* [YOUR ASSIGNMENT]: Only the count is expected: the number of lines below that contain "agent".

Recorded data:
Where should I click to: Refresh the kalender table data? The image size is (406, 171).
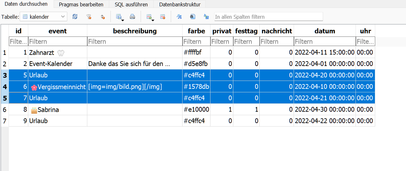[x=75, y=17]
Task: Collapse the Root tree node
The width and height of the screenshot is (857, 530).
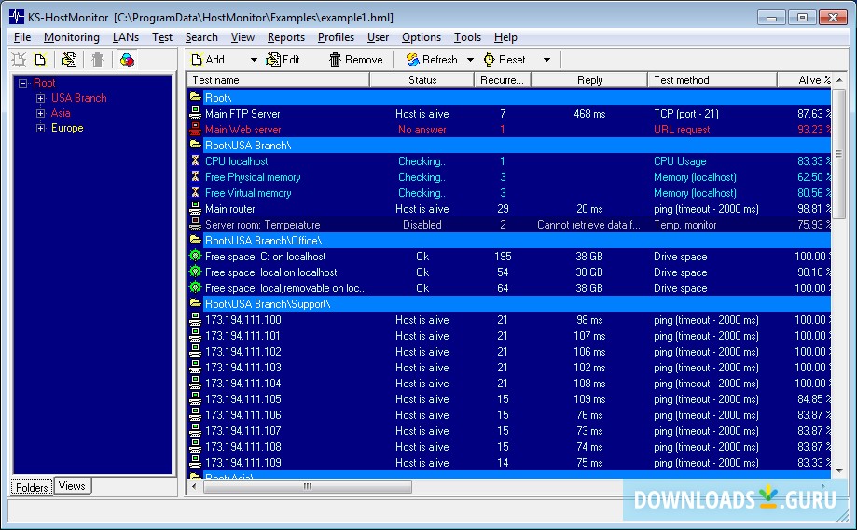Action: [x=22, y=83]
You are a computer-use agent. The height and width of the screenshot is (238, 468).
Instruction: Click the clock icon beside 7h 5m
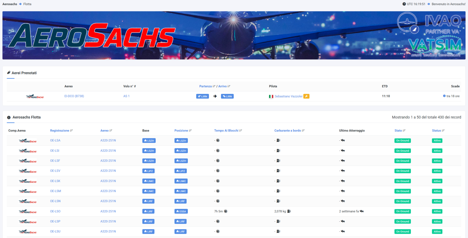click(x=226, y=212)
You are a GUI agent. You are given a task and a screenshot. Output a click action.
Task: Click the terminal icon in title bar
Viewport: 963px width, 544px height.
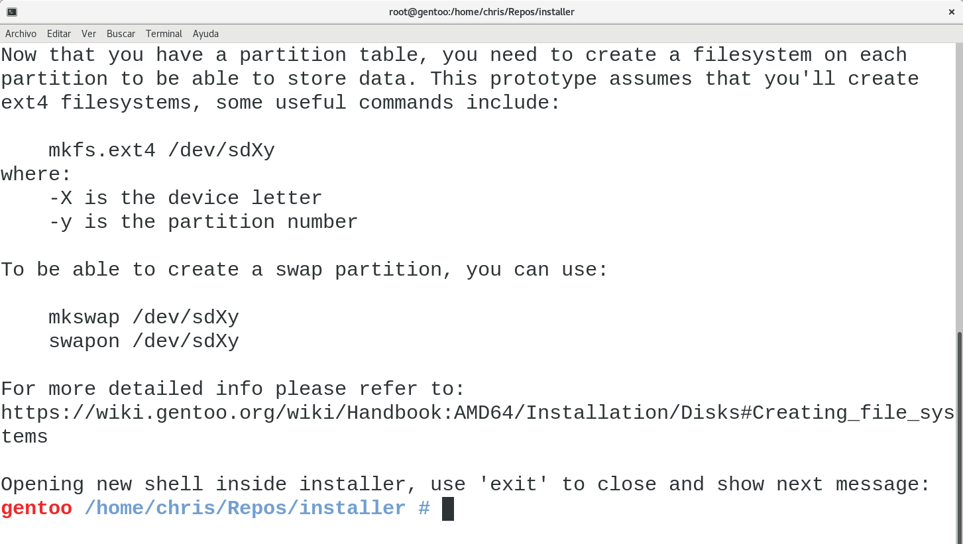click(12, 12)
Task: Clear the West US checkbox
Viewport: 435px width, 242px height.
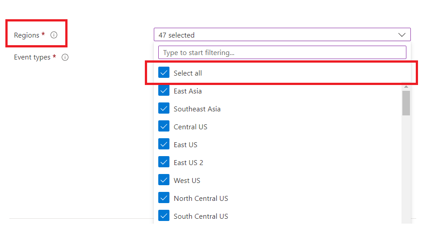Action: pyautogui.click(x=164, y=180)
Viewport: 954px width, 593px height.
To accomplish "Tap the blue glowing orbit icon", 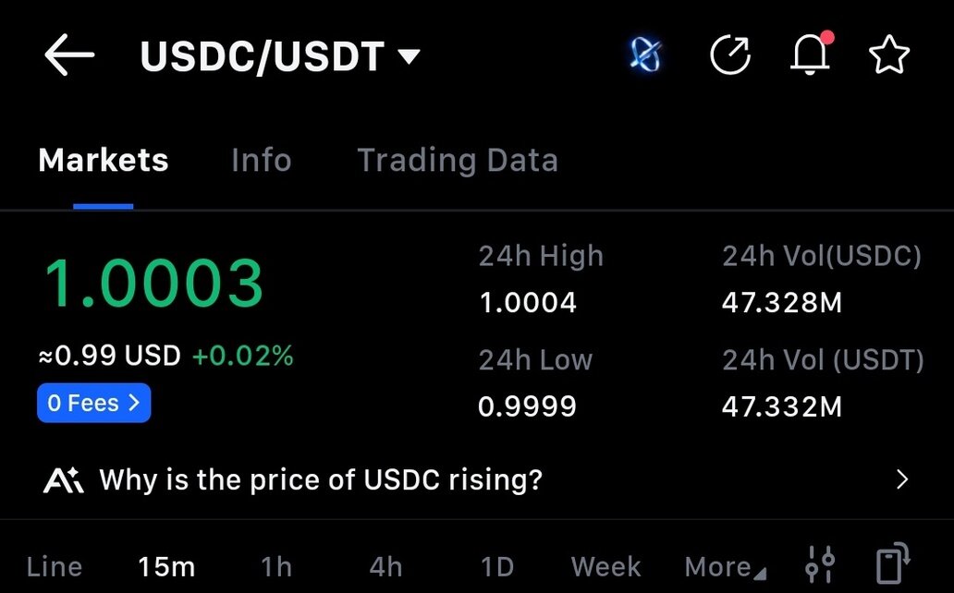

* [REPLY TO THE TASK]: 2